Task inputs —
# # # # #

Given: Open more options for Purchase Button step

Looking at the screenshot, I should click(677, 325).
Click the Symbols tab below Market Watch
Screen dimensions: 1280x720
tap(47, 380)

# # # # #

Activity — Transcribe the data above completely and exactly.

Solution to this task —
Given: Open more options for Purchase Button step

Looking at the screenshot, I should click(677, 325).
Click the Symbols tab below Market Watch
Screen dimensions: 1280x720
tap(47, 380)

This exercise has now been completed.